## Task instructions
**1.** Write out the part of the opinion from "PHELPS, Chief Justice." up to and including "a new trial.", swapping "judgment" for "decree".
**2.** Answer from the opinion:
(a) Which lawyer appeared for the appellees?
(b) What sum was the judgment against the appellants?
(c) In which bank was Seargeant to deposit the $10,000?

Supreme Court of Arizona

June 1, 1954

SEARGEANT et ux.
v.
COMMERCE LOAN AND INV. CO. et al.

Page 1087

[77 Ariz. 300] Emmett R. Feighner, Phoenix, for appellants.

J. S. Riggs, Phoenix, for appellees.

PHELPS, Chief Justice.

This is an appeal from a judgment entered in favor of appellees and against appellants in the sum of $4,624.50 and from an order denying appellants' motion for a new trial.

We deem it unnecessary to relate the circumstances under which this case got into the trial court or to pass upon the preliminary questions raised relating thereto. Suffice it to say that insofar as it is material here, appellee Commerce Loan Company, a corporation, brought this action as a third-party beneficiary under an alleged contract between appellant L. H. Seargeant and one W. C. O'Brien, a secondhand [77 Ariz. 301] automobile dealer. It is claimed Seargeant had agreed to finance O'Brien to the extent of $10,000 on a 'floor plan' arrangement for the purchase by O'Brien of ten secondhand automobiles from appellee; that Seargeant was to deposit $10,000 in the Valley National Bank to the credit of W. C. O.'Brien and that said contract was made by Seargeant and O'Brien for the benefit of appellee.

## Material

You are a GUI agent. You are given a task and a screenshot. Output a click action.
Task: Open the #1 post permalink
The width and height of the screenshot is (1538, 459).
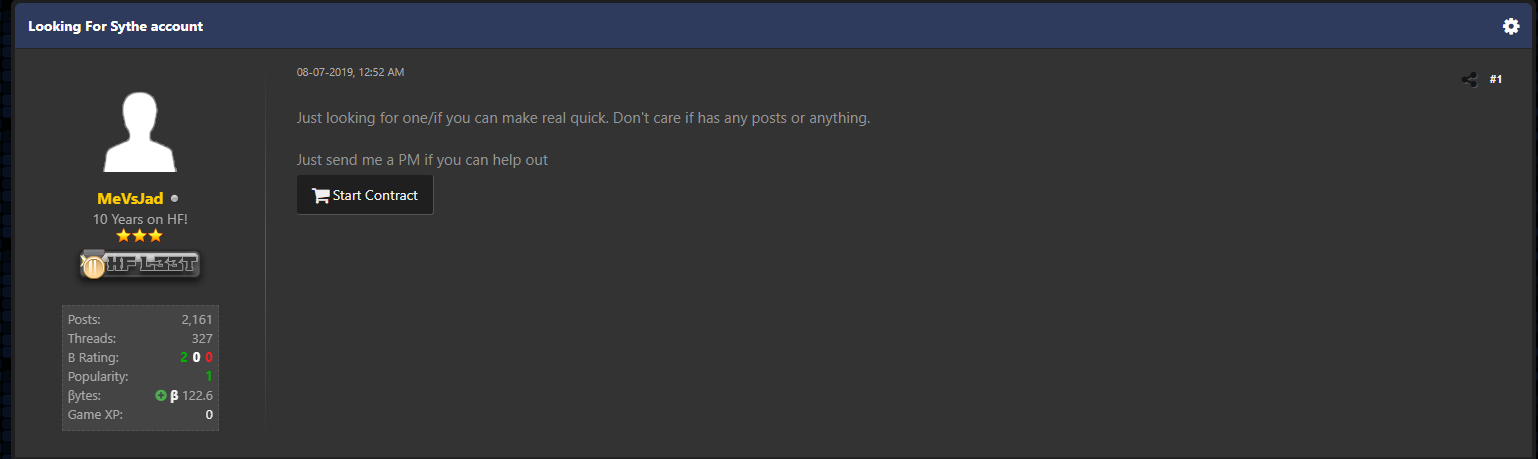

## Per-task outputs
**1.**
PHELPS, Chief Justice.

This is an appeal from a decree entered in favor of appellees and against appellants in the sum of $4,624.50 and from an order denying appellants' motion for a new trial.

**2.**
(a) J. S. Riggs, Phoenix
(b) $4,624.50
(c) The Valley National Bank